Instructions to follow —
Work out how many lines in the following entries contain the string "track", and write only that number.

[Given entries — start]

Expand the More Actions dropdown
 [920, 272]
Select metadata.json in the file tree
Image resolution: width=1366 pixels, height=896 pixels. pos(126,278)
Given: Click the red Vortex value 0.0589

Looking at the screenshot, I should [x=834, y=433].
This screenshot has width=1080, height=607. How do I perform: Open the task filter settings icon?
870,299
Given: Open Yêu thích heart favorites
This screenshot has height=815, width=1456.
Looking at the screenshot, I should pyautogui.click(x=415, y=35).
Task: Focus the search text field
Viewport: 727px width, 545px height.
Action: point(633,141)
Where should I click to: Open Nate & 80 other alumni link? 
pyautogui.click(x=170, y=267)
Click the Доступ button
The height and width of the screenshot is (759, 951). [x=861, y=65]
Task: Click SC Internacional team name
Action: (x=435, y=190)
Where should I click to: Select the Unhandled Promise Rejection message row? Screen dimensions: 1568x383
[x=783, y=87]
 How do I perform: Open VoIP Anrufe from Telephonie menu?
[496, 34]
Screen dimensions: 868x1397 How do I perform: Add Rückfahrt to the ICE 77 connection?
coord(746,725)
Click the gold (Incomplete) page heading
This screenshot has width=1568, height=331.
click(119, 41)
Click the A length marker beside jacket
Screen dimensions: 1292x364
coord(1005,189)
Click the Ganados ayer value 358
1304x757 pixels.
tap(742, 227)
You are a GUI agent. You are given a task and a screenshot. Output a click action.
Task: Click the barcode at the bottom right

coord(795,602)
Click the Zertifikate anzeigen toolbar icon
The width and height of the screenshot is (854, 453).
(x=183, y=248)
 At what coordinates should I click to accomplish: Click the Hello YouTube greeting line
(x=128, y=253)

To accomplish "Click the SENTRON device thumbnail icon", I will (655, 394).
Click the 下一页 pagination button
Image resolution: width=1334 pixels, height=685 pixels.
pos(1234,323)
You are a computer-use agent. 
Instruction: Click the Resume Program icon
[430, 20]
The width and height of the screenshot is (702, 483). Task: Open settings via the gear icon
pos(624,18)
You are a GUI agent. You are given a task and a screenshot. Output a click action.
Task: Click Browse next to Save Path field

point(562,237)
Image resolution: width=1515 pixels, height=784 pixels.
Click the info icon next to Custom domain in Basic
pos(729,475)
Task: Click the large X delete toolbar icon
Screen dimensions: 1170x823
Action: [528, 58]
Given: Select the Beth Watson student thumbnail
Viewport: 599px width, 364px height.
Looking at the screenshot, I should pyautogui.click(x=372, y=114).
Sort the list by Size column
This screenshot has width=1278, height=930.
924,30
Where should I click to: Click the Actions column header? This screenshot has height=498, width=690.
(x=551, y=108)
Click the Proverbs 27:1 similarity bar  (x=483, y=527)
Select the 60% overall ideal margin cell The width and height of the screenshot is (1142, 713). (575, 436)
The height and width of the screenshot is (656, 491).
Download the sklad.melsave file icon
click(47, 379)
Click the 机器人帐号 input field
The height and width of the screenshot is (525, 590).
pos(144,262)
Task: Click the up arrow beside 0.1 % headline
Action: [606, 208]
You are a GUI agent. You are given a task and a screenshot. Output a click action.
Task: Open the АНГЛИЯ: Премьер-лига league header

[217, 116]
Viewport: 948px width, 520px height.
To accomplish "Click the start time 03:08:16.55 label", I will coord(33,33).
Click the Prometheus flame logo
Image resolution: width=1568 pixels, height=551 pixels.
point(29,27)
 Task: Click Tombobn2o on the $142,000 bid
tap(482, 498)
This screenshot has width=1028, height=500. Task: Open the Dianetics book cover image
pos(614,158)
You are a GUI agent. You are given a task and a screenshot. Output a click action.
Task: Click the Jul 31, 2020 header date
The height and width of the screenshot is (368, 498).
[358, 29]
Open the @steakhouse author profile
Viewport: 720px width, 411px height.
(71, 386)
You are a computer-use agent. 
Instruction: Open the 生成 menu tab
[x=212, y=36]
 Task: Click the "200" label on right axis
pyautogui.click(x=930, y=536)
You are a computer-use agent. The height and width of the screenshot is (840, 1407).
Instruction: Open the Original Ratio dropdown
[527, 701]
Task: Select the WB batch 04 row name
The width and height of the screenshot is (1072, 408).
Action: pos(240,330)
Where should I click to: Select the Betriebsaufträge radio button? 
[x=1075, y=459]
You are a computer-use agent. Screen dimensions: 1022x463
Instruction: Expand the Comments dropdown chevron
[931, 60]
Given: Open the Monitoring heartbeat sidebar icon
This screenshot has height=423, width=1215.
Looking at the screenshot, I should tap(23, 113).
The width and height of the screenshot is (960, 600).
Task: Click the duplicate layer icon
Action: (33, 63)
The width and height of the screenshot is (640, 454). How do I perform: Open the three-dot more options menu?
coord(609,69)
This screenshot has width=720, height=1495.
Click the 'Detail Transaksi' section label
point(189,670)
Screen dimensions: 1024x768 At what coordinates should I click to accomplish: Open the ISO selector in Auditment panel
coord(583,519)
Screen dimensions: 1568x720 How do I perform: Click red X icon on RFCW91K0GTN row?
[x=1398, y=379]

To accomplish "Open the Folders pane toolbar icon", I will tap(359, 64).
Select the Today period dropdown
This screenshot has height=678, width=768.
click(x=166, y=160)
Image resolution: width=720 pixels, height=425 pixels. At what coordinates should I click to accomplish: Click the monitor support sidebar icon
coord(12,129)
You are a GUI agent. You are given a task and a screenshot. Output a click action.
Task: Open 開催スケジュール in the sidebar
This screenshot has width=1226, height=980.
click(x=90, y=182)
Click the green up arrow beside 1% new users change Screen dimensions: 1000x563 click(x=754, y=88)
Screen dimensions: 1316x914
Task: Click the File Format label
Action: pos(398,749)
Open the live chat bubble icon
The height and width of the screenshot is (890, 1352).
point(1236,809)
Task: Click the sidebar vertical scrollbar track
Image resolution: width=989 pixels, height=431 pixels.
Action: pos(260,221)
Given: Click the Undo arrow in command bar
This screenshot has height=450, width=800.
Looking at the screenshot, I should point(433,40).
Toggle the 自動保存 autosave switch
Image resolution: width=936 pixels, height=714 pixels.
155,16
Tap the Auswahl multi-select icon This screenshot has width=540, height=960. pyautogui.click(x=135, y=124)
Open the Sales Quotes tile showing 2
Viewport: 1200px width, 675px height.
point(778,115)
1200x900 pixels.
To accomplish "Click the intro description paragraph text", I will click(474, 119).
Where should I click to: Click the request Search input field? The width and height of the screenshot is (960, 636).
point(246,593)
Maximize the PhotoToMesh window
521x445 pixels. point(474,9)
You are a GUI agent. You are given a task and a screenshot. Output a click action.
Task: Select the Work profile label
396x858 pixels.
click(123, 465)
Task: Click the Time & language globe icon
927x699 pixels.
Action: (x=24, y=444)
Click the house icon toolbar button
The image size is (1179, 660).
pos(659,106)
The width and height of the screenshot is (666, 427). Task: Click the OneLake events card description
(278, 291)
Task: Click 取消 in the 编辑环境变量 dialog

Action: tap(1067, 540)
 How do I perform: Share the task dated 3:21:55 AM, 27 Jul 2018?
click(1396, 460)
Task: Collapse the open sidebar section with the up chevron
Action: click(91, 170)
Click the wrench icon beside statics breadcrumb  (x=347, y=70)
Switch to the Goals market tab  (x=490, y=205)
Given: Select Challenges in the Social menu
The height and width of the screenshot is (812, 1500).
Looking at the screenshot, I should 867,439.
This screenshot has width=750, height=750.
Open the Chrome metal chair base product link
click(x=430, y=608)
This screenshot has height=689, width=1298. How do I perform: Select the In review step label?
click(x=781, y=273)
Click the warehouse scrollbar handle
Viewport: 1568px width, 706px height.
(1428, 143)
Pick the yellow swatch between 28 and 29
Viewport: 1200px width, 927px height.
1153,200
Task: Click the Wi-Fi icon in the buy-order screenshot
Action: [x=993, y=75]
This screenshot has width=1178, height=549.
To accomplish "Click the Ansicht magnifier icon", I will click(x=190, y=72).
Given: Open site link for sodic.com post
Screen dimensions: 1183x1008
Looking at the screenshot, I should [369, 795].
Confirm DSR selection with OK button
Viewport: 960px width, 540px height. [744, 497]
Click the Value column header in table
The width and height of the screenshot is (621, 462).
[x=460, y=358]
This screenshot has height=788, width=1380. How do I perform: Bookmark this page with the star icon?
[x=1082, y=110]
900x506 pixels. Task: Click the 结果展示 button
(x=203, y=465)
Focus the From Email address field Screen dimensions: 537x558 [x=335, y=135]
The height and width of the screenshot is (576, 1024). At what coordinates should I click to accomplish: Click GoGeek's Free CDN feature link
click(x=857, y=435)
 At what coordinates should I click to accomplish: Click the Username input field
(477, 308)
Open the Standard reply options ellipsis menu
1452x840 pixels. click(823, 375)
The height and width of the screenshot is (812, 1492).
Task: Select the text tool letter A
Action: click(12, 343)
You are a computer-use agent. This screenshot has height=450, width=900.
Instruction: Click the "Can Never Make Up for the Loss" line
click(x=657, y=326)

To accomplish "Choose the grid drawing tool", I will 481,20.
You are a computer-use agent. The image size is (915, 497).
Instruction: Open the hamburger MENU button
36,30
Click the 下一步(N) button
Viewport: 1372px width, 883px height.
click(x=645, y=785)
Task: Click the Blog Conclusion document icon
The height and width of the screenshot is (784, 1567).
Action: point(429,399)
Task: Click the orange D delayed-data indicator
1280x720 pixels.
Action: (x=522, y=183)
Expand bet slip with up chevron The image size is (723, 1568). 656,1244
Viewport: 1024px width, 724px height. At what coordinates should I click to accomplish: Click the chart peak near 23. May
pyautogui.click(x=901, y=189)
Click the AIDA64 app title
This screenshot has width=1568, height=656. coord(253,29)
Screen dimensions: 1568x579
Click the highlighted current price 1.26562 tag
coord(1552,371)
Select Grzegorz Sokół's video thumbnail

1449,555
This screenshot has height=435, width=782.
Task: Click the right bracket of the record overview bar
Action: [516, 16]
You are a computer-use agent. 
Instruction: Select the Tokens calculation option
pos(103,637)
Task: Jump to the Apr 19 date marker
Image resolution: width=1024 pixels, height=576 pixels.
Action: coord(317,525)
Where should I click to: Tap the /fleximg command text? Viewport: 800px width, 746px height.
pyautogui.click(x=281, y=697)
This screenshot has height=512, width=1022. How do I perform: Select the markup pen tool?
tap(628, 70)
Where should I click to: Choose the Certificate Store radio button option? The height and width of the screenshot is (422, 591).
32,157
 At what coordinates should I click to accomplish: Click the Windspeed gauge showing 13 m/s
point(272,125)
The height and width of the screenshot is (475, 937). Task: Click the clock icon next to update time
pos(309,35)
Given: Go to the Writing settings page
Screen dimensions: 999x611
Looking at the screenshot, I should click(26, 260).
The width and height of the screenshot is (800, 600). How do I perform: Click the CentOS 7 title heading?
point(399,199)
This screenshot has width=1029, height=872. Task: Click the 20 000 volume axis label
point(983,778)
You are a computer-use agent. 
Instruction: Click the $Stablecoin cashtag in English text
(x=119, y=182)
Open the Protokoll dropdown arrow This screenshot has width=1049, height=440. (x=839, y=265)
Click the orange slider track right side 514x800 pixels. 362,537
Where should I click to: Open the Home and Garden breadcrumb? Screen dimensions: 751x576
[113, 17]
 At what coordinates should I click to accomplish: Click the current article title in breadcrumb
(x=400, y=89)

[Given entries — finish]

Expected answer —
2